Character-driven Pomodoro for iOS that translates focus sessions into RPG-style character progression. Template-based on-device AI coach for intent framing, post-session reflection, and streak rescue. Built in SwiftUI; feature-complete and entering beta.

SwiftUI + SwiftDataOn-device AI coachFirebase + CrashlyticsWCAG AA + Reduce MotionSource ↗
Translation artifact
2026Solo build
01Problem
Situation: Productivity apps externalize discipline — lists, streaks, gamified habit chains, social accountability — adding friction outside the user and expecting it to translate into focus.
Complication: Streak-based gamification rewards consistency, not focus: a five-minute task done to preserve a streak optimizes the metric and decouples from the underlying goal. External accountability erodes intrinsic motivation. AI productivity coaches handle behavioral data — what you work on, when, for how long — by uploading it to a server, a privacy posture incompatible with the user base most likely to benefit.
Question: Can a focus tool reward the work itself by translating effort into something the user values intrinsically — without ever uploading their behavioral data?
02Requirements
  • Focus user

    Cosmetic progression must gate on streak days, not total minutes — five minutes of deep work advances the character more than thirty of shallow work.

    Resists the streak-preservation farming behavior

  • Privacy-conscious user

    AI coaching must never upload behavioral data; on-device by construction, not by policy.

  • Streak-rescue moment

    A nudge near the loss window that surfaces honest reflection, not shame or a dopamine hit.

  • Accessibility floor

    WCAG AA contrast on every text token; VoiceOver, Dynamic Type, Reduce Motion alternatives across every animated surface.

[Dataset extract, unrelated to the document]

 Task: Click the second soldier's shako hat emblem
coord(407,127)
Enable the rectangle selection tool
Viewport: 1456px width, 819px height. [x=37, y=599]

    Two FFTheme adjustments raised computed contrast to AA

03Decision

Cosmetic progression on streak days plus on-device template-based AI coach over computed behavior signals

chosen
  • meets criterion: Resists farming
  • meets criterion: Preserves intrinsic motivation
  • meets criterion: Privacy by construction
  • partially meets criterion: Build effort

Cosmetic unlocks gate on streak days rather than total minutes, which eliminates the streak-preservation farming behavior trackers usually create. The AI coach is a deterministic template engine over computed behavior signals (completion rate, abandonment rate, average session length, streak risk), producing structured reflections without sending data to a server. Privacy is structural by construction — inference is on-device. The constraint shrinks coach flexibility; the design philosophy welcomes that. An LLM upgrade is reserved for when on-device models can do the job without uploading.

Standard streak/badge tracker with server-side LLM coach

  • does not meet criterion: Resists farming
  • does not meet criterion: Preserves intrinsic motivation
  • does not meet criterion: Privacy by construction
  • meets criterion: Build effort

Cosmetic progression on streak days, no AI coach

  • meets criterion: Resists farming
  • partially meets criterion: Preserves intrinsic motivation
  • meets criterion: Privacy by construction
  • meets criterion: Build effort
04Solution

RPG-style character progression as the meaning layer, with on-device template-based coaching at three behavioral moments — intent framing, post-session reflection, streak rescue.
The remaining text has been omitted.